I’m trying to identify an issue I sometime experience on a stored procedure.
I have to say that the stored procedure uses an UDF in the select clause (perhaps that’s the cause of the problem) but anyway, whether it’s not, here below a part of the execution plan:
where both the output estimated rows of the Hash Match and the estimated of the Index_Seek on the non clustered index IX_Job_OperationID are completely wrong:
I’ve tried to update the statistic related to the index IX_Job_OperationID, even with fullscan option, but it didn’t help.
UPDATE STATISTICS Job [IX_Job_OperationID] with fullscan
I’m also using the
recompile option in the stored because given the parameters provided the dataset involved may change a lot.
Can someone point me to the right direction and help me understand why even though statistics have been updated the Estimated values are so far from Actual?
Here a link to the actual execution plan
This execution plan causes a total of 8,610,665 logical reads, while other better plan that somehow are chosen can be around 122,692
Based on your description of the problem it is unlikely that the UDF is the cause of the cardinality estimation errors.
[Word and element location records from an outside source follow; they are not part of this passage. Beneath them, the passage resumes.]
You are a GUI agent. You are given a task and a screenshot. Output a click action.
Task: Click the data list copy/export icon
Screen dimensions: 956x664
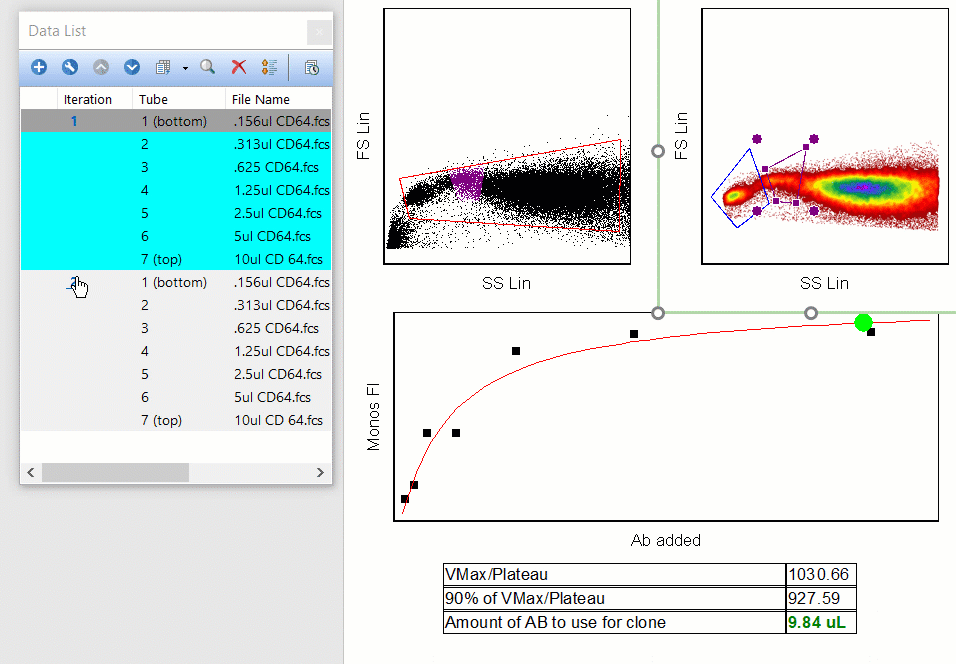coord(163,67)
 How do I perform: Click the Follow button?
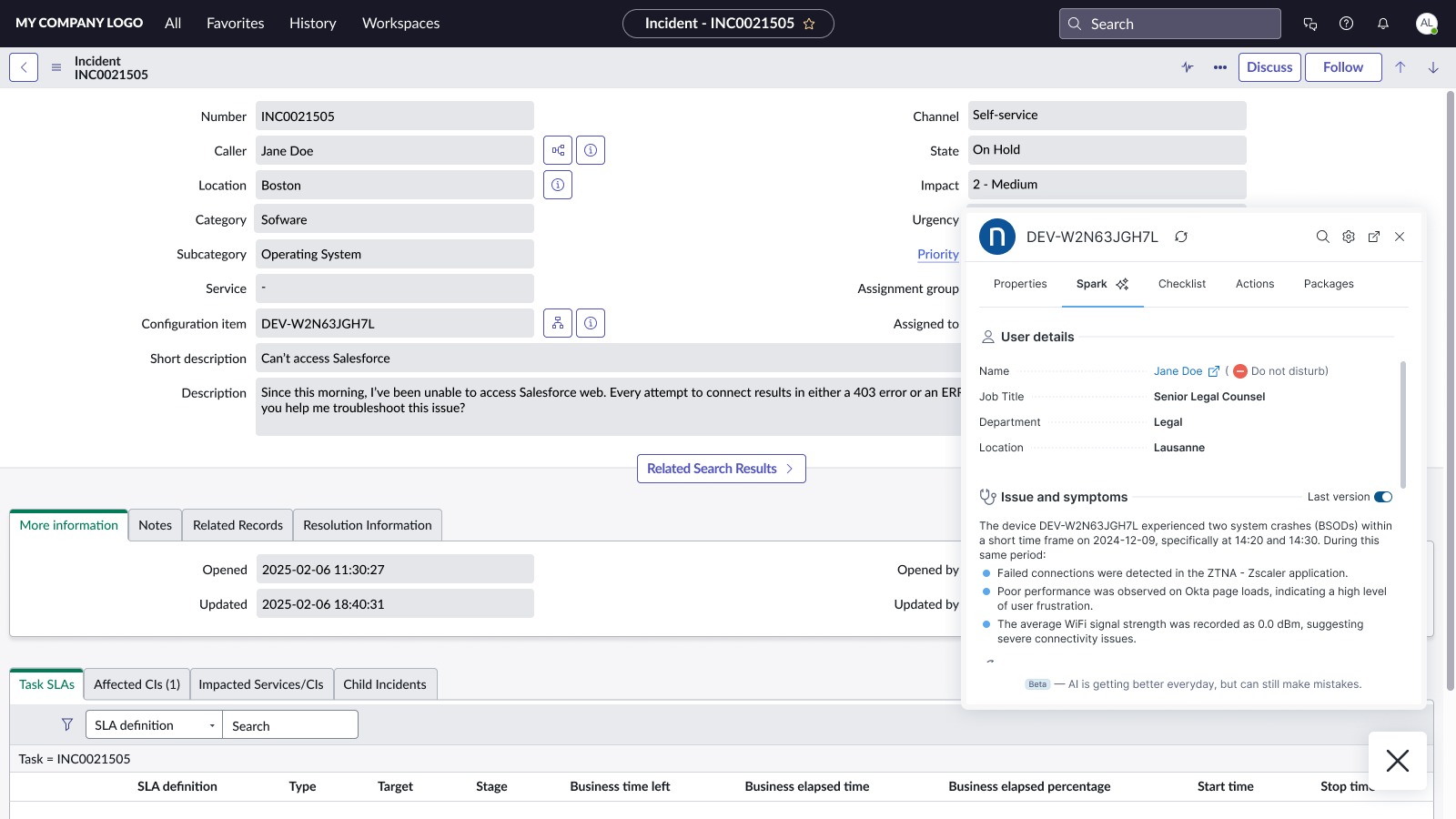(x=1342, y=67)
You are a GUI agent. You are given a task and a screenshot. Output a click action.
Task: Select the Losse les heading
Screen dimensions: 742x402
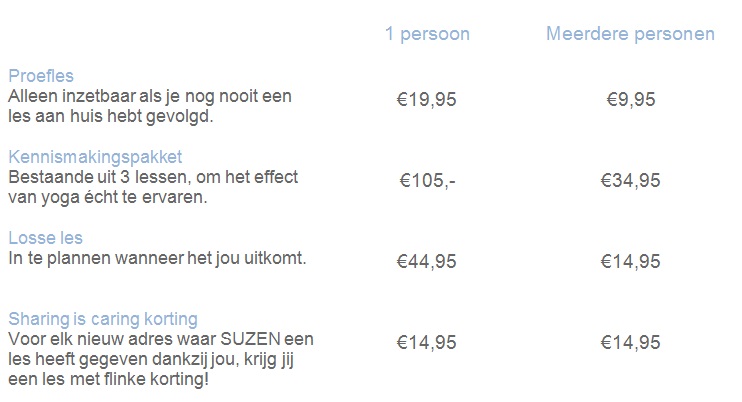(x=45, y=238)
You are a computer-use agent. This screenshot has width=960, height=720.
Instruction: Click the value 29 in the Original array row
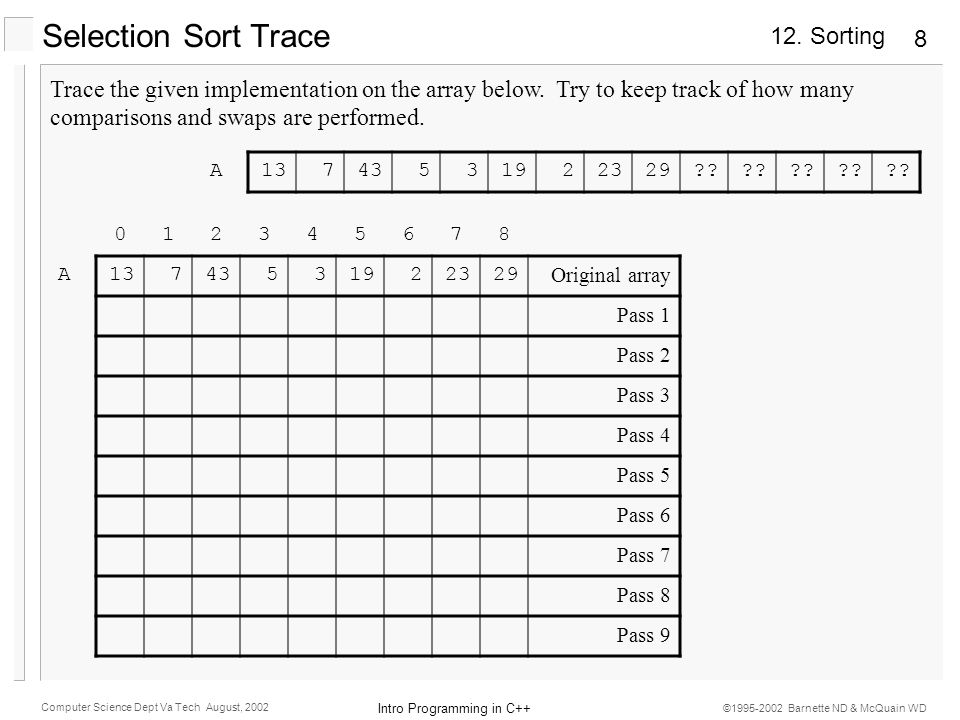(504, 276)
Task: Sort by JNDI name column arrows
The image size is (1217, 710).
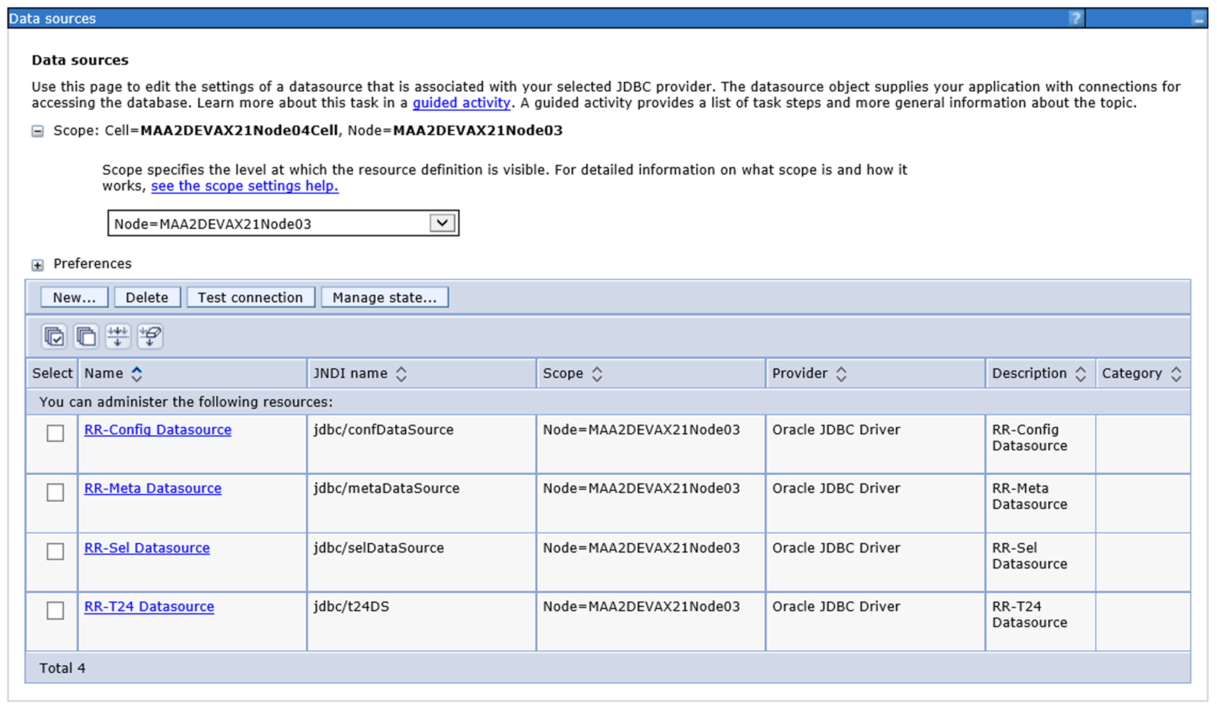Action: (x=401, y=374)
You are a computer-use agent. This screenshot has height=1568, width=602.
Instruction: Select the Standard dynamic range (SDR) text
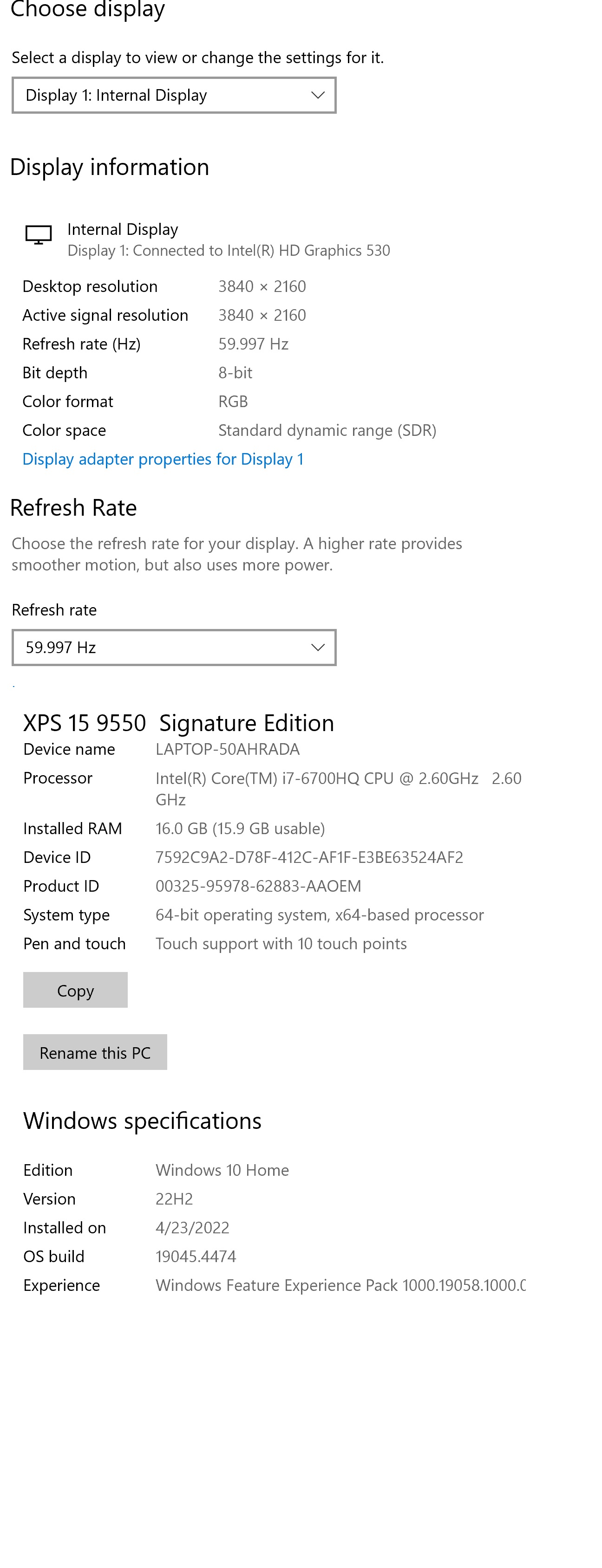coord(327,431)
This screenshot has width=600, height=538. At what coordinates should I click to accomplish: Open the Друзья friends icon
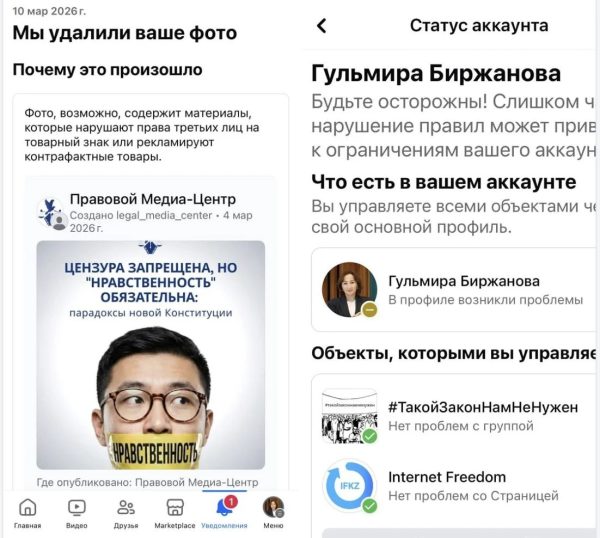coord(126,507)
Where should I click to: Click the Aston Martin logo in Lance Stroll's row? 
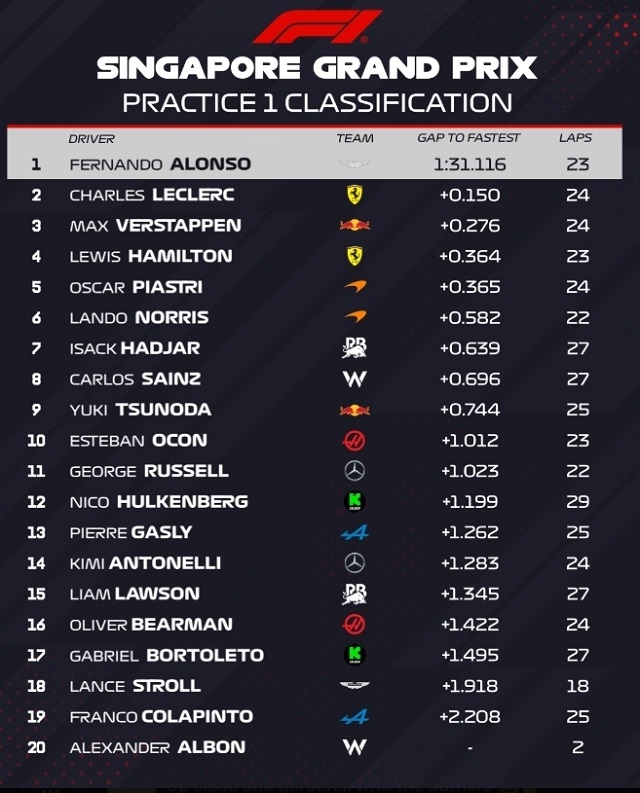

You can try commenting out the UDF and checking if the join estimate changes if you want to test that.
It is possible to experience cardinality estimation errors even when statistics have been updated with
FULLSCAN. The histograms created by SQL Server may not model your data in a way for the optimizer to create good enough plans, SQL Server may not have histograms that exactly match the joined data (you could be filtering on the inner and/or outer table), you may be joining on multiple columns which complicate estimations, and so on. For example, Microsoft changed some of the join cardinality estimate calculations with the new CE released in SQL Server 2014. Some tables will have data that better matches the assumptions for the legacy CE and some tables will have data that better matches the assumptions for the new CE.
For the first estimation issue (38999 estimated rows versus 701680 actual rows), based on what you’ve provided I can only recommend reading about join cardinality calculations. Microsoft released a white paper for the new cardinality estimator in SQL Server 2014. I also know of a blog post that dives into the internals of join cardinality quite a bit. As the question is written there are too many possible causes to give a good answer. Please post an actual execution plan if you’d like further guidance.
For the second estimation issue (1 estimated row versus 1546894 actual rows), note that the estimated number of rows is for a single iteration of the inner loop for the join. The actual number of rows is for all rows returned from the table over all iterations of the join, so they will not often match for nested loop joins. What you are seeing is common and not necessarily a sign of a problem.